[Activity]:
Report back each line of the data that contains the word "output".

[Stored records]
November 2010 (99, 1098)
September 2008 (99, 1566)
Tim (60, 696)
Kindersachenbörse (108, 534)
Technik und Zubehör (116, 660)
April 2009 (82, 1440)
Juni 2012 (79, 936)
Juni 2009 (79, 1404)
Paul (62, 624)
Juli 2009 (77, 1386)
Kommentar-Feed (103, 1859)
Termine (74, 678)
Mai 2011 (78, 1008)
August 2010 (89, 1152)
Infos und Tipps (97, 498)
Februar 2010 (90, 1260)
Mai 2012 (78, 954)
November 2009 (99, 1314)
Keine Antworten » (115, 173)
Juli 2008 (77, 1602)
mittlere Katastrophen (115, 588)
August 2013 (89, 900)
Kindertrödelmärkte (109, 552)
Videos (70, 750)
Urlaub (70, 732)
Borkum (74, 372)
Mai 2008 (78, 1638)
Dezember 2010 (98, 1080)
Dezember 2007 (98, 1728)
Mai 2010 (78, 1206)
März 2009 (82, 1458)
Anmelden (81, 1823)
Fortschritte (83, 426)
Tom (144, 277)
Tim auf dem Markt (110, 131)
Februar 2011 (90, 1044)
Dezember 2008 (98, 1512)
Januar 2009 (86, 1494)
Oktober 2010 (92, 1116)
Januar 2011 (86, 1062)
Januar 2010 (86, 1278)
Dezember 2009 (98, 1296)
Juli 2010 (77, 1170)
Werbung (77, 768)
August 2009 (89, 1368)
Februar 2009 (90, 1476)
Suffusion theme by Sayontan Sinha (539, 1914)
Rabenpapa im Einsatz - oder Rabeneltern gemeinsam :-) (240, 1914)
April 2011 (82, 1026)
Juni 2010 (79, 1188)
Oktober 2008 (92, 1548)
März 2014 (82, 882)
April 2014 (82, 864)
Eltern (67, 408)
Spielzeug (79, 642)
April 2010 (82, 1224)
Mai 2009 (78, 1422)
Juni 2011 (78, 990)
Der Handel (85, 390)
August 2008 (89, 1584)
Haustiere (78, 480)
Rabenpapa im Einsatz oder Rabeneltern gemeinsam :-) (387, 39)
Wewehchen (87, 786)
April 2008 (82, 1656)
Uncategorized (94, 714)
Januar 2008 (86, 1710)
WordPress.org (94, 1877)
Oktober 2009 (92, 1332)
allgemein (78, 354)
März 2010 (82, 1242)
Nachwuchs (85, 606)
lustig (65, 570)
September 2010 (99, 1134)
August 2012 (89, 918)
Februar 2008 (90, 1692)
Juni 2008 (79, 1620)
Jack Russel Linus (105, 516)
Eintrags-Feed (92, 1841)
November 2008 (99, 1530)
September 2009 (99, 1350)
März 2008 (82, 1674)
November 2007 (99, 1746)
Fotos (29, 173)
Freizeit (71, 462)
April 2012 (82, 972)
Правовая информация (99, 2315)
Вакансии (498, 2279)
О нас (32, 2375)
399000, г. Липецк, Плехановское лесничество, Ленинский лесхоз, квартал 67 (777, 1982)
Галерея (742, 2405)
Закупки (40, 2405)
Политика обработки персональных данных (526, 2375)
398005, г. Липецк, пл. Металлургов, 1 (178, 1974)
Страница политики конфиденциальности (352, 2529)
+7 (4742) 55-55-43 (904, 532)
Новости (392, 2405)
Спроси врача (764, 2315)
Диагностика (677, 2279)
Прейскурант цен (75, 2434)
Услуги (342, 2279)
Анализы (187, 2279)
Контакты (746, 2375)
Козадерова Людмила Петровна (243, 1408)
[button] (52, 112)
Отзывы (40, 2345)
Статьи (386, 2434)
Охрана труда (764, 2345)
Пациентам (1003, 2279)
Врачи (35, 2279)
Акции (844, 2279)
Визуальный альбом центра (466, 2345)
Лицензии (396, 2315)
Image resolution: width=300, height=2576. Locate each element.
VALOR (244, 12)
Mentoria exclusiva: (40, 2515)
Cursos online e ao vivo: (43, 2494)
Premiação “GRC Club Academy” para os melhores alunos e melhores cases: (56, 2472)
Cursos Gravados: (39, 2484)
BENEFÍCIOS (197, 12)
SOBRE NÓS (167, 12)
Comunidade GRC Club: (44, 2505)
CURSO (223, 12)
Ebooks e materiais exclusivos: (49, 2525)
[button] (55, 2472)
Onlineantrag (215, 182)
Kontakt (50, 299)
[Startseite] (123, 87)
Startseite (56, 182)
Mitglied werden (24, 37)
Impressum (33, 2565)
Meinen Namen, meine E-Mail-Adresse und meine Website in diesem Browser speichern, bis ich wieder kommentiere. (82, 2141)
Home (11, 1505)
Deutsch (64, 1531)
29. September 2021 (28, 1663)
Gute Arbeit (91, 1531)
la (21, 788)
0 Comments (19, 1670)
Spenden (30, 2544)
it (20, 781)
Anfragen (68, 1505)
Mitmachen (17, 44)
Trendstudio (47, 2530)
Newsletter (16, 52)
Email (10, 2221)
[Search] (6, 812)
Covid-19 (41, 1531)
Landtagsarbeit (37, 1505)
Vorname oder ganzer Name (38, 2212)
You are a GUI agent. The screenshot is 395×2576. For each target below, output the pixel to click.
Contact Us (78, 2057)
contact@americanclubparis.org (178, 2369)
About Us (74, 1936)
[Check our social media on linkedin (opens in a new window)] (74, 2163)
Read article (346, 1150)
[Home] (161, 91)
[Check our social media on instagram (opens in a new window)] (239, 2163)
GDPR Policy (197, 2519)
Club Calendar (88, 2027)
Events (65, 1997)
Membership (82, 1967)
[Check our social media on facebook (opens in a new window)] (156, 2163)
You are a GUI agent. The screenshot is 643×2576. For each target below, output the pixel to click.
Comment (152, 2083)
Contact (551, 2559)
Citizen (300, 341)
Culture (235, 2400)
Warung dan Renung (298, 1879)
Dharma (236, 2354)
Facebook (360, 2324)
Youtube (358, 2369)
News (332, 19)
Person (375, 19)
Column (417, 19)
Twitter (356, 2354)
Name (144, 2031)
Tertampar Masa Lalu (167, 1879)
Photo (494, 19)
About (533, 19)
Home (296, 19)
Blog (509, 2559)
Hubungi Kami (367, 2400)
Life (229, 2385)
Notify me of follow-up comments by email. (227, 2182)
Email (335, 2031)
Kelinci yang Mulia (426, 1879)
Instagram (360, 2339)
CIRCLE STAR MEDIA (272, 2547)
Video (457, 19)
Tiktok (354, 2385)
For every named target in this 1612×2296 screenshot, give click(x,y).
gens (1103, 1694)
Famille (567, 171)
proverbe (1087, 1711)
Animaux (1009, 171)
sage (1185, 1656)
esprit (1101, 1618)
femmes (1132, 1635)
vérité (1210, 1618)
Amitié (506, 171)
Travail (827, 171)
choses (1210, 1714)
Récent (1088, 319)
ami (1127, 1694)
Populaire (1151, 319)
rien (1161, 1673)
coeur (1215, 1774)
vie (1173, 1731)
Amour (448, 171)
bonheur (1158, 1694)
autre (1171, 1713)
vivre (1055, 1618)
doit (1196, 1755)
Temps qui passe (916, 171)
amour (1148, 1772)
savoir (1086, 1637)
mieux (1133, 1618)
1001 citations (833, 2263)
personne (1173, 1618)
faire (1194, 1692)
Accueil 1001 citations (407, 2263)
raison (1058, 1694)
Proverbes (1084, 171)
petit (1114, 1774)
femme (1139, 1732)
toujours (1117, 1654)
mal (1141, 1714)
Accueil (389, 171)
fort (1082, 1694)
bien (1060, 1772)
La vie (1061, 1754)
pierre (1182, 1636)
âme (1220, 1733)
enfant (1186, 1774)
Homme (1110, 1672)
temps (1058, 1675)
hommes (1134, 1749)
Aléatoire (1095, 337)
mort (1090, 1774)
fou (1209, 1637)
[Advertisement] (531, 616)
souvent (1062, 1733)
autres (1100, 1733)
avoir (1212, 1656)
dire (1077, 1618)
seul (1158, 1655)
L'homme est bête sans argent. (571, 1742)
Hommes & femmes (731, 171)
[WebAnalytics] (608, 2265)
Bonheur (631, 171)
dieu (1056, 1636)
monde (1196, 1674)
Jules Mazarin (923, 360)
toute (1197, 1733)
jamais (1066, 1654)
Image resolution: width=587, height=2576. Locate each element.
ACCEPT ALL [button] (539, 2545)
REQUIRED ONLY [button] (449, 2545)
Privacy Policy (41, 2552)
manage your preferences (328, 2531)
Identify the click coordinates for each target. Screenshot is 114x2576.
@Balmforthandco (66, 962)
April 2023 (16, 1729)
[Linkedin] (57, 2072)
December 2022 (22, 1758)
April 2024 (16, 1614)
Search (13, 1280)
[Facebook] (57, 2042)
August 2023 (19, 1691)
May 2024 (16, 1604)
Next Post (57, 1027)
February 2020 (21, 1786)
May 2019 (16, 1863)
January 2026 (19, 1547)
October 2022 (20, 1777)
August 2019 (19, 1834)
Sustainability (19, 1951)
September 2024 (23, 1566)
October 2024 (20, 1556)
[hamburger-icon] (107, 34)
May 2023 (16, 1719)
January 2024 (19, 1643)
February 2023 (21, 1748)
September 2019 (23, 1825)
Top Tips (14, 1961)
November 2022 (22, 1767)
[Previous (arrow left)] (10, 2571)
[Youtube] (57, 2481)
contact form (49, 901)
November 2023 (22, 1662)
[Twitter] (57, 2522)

[Result of the task]:
You are a GUI agent. The screenshot is 395×2576. For each target below, output the pixel to click.
You are a GUI agent. The screenshot is 643×2576. For each target below, output the pixel to click.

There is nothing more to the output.